- Born: Juan Bermúdez c. 1450 Palos de la Frontera, Province of Huelva, Crown of Castile
- Died: c. 1520 Governorate of Cuba
- Occupation: Navigator
- Known for: Discovered Bermuda and namesake of the island

= Juan de Bermúdez =

Spanish explorer

Juan de Bermúdez (/bɜrˈmjuːdɛz/; /es/; born c. 1450, died c. 1520) was a Spanish navigator of the 16th century, and the namesake for the island country Bermuda.

==Early life==
Juan Bermúdez was born in Palos de la Frontera, Province of Huelva, Crown of Castile.

==Voyages==
In 1503, while sailing back to Spain from a provisioning voyage to Hispaniola in the ship La Garça, he discovered Bermuda (historically rendered by various authors as la Bermuda (Peter Martyr d'Anghiera on his map of 1511), Barmvdas or Bermudas (Sylvester Jordain in A DISCOVERY OF THE BARMVDAS, OTHERWISE called the Ile of DIVELS, London, 1610), Bermoodos (John Jacob Berlu in The Treasury of Drugs Unlock'd, London, 1690), Bermoothes (William Shakespeare, borrowing the name for a fictional island in his 1611 play The Tempest), Bermudes (Henry Chatelain in the 1720 edition of his Atlas Historique, Bellin of Paris in his map of 1764, and various others) which was later named after him.
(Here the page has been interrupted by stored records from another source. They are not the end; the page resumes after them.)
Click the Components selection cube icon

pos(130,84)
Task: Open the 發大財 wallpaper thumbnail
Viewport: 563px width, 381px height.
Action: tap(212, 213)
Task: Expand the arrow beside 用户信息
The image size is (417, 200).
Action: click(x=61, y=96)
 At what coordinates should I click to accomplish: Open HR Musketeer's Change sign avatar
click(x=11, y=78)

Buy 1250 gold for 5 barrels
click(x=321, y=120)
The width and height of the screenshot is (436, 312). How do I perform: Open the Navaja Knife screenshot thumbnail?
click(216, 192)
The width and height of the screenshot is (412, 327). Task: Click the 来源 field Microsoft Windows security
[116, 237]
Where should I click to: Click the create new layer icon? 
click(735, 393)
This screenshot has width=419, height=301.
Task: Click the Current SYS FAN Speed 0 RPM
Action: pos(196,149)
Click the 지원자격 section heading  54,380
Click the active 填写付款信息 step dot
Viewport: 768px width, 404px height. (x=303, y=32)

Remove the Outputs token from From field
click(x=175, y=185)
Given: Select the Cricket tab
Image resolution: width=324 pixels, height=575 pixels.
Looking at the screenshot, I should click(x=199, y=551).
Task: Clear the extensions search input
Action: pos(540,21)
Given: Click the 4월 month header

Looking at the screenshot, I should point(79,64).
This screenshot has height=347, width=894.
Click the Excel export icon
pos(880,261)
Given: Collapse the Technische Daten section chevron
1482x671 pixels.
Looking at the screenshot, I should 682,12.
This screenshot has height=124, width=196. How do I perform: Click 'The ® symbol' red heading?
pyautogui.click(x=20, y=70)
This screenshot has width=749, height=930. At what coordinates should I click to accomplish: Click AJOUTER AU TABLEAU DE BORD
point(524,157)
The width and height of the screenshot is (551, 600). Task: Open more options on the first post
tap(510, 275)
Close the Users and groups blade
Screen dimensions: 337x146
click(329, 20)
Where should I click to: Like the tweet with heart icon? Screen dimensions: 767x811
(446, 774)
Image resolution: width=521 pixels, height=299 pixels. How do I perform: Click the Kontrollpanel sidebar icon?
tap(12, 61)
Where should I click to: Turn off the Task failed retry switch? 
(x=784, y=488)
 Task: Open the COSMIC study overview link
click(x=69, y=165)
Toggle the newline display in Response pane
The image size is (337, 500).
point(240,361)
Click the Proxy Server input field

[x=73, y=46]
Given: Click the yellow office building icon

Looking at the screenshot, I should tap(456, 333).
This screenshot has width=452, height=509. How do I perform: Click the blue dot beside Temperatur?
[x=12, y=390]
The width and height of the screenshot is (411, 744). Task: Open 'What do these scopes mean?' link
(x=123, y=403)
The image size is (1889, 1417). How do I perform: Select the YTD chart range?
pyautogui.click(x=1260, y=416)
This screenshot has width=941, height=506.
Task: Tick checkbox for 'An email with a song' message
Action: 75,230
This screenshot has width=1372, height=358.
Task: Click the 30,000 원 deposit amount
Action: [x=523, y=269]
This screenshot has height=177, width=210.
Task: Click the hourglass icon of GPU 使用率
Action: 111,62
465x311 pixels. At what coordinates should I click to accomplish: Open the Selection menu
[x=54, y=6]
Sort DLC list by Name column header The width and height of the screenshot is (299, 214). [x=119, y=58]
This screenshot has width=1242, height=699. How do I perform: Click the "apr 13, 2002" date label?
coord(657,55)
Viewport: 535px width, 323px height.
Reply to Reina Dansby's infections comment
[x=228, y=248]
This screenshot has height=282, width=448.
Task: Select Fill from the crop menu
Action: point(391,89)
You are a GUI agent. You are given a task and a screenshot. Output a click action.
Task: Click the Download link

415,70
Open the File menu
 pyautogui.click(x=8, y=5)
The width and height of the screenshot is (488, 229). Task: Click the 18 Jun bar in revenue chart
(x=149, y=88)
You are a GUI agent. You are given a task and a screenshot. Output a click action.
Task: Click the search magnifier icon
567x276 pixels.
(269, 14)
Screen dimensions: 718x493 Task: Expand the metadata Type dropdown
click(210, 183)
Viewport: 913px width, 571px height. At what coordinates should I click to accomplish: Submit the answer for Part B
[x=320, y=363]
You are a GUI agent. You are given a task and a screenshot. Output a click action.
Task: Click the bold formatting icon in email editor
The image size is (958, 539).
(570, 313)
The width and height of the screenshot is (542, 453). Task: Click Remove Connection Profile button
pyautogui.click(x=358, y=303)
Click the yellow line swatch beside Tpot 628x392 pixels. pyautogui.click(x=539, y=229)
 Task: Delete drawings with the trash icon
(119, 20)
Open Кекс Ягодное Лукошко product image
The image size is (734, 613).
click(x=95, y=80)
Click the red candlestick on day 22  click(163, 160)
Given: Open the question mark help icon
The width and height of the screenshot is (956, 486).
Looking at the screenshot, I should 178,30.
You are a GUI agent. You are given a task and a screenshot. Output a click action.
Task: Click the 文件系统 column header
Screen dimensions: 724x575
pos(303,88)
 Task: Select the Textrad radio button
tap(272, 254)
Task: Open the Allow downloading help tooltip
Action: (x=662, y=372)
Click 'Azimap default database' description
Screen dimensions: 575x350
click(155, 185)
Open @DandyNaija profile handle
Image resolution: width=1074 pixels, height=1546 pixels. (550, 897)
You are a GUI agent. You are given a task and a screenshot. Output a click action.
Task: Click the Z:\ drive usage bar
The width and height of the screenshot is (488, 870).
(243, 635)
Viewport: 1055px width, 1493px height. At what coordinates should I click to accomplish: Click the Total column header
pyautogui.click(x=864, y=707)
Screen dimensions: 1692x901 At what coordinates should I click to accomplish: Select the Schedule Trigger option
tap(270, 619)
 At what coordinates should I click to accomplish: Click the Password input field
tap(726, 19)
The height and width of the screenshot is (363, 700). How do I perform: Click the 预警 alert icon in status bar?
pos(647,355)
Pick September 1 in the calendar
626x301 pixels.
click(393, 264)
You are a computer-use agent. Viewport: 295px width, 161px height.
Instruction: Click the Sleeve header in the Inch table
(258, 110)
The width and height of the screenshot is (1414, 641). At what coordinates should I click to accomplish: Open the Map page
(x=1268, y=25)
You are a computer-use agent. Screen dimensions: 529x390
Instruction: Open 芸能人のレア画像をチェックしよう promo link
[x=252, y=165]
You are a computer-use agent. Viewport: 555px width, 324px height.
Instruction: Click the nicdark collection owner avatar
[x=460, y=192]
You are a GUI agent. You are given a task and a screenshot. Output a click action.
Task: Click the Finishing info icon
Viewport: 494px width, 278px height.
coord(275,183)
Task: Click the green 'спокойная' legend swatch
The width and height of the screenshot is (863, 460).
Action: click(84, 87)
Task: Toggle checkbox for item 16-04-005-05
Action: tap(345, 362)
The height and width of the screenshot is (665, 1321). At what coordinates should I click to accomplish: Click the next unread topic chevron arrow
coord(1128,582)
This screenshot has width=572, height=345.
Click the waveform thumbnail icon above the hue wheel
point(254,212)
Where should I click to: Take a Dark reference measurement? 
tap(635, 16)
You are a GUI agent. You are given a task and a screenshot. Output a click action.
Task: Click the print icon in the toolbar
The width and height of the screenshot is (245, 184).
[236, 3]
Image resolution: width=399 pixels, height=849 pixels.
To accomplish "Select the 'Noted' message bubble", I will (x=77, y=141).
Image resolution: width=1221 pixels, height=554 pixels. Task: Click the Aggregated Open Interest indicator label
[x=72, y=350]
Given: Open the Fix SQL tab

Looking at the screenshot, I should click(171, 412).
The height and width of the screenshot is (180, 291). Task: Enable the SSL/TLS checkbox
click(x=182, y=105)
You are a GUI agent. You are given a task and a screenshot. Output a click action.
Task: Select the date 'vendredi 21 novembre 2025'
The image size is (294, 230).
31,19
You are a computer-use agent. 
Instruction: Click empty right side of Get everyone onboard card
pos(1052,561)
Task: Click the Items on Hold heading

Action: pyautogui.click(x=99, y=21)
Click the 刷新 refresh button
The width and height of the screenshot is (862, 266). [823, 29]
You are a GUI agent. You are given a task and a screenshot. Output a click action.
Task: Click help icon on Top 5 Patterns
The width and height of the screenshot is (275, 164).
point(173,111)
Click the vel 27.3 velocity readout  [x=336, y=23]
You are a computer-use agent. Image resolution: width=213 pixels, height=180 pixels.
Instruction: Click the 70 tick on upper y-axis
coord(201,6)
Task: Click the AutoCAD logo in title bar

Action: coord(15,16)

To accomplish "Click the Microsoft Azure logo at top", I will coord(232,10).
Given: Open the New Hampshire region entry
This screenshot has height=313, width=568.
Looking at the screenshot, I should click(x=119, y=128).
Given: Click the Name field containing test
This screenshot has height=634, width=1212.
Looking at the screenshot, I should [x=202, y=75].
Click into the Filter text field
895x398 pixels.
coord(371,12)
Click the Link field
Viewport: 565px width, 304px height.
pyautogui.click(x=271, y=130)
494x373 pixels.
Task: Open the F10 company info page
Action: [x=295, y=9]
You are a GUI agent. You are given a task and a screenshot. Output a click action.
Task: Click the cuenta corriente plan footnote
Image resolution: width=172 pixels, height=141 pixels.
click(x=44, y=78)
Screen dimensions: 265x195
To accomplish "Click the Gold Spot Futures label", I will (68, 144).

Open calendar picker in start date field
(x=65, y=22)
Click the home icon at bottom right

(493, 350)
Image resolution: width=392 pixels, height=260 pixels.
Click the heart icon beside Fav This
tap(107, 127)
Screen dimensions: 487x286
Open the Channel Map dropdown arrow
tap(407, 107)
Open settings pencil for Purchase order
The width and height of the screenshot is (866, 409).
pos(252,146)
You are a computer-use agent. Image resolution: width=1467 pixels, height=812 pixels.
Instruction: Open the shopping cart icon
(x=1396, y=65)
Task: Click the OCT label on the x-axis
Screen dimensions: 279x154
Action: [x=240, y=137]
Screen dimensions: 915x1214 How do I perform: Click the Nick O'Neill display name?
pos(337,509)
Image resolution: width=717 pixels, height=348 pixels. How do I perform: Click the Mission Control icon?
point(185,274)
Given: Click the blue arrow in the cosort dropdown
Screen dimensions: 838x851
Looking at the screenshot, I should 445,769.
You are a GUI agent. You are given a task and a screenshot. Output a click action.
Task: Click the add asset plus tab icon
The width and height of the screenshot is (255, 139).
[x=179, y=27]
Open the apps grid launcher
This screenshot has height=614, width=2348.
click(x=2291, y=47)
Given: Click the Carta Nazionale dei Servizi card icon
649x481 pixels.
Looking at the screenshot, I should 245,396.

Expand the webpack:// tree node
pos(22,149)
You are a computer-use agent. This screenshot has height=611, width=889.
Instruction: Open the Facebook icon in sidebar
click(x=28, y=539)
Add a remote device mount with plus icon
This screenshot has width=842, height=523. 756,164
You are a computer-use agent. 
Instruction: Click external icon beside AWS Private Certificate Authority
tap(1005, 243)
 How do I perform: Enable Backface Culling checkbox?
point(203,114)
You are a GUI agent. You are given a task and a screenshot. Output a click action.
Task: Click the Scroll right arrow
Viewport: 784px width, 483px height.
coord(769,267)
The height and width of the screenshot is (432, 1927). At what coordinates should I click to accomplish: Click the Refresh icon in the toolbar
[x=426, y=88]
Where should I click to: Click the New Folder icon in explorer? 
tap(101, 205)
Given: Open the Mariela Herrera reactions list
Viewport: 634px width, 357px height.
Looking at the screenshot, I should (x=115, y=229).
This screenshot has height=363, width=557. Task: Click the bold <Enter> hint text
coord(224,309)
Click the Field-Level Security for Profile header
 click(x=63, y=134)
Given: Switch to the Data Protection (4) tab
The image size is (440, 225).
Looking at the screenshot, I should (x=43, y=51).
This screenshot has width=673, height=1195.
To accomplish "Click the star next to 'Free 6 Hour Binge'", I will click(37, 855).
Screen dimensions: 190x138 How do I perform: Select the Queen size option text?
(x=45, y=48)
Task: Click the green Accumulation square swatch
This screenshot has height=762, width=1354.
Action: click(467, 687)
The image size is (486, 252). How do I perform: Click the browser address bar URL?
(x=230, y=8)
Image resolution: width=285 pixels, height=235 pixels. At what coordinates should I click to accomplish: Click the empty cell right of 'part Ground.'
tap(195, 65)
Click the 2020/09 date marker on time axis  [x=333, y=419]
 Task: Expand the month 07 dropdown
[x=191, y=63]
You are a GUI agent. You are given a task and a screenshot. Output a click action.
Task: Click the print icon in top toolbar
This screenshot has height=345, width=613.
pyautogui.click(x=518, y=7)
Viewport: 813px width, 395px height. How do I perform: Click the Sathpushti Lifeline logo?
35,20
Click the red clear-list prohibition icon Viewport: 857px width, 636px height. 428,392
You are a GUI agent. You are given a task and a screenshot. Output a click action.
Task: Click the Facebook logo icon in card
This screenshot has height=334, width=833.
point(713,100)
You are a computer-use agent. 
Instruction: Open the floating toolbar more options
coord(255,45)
Legatio Babylonica, published in 1511 by Peter Martyr d'Anghiera, lists "La Bermuda" among the Atlantic islands. In 1515 he returned to Bermuda, landing a dozen pigs and sows for any unlucky mariners who might later be castaway there.

Bermúdez made 11 registered trips to the New World from 1495 to 1519. Among those, he was the captain of the Santa Cruz on Columbus's third voyage to the Indies.